The strategy: Dollar General is stepping up its push into ecommerce to increase basket sizes and deepen engagement.
- To raise awareness of its myDG Delivery same-day service, the retailer is offering customers one free delivery order through February 28 when they use a myDG account. The service is available through Dollar General’s app and website at more than 17,000 stores nationwide.
- The discounter relies on third-party intermediaries to power its delivery offerings. It works with DoorDash, which covers about 18,000 stores, and Uber Eats, which currently serves about 17,000 stores.
- The approach enables Dollar General to get orders to shoppers’ doors quickly despite having lightly staffed stores; more than 75% of Dollar General’s delivery orders arrive within an hour, the retailer said in December. With its heavy presence in small towns and communities, Dollar General is bringing faster fulfillment to markets where it has historically been limited.
- The service has helped Dollar General attract new customers and increase basket sizes, with the average online order value exceeding the typical in-store transaction. The increased digital engagement has also provided a boost to the retailer’s in-house retail media platform, DG Media Network, which reaches more than 7 million monthly active users and roughly 90 million addressable customer profiles.

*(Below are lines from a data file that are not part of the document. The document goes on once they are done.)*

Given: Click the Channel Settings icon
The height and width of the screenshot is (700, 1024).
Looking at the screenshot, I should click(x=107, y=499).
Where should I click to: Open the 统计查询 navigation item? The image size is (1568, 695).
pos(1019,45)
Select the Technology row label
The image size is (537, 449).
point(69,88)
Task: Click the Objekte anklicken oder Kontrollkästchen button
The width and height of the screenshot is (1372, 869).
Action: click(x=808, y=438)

Implications for rural retailers: Dollar General’s delivery push comes as Amazon is making a major rural expansion push that includes investing more than $4 billion to triple the size of its rural delivery network and bring same- and next-day delivery to 4,000 smaller cities and rural communities.

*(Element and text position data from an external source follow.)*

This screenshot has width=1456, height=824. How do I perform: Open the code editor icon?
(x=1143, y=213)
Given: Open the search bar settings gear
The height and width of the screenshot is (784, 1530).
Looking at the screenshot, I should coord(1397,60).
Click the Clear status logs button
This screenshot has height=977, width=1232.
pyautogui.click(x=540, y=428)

- Amazon sees faster rural delivery as a way to convert more households to Prime, where penetration lags urban markets. Once customers join, usage tends to compound: The more perks members use, the more they spend, while nonmembers’ spending often flattens or declines.
- With Amazon pressing harder into rural markets, delivery is quickly shifting from a nice-to-have to a competitive necessity, forcing rural-focused retailers to raise their game or risk ceding share.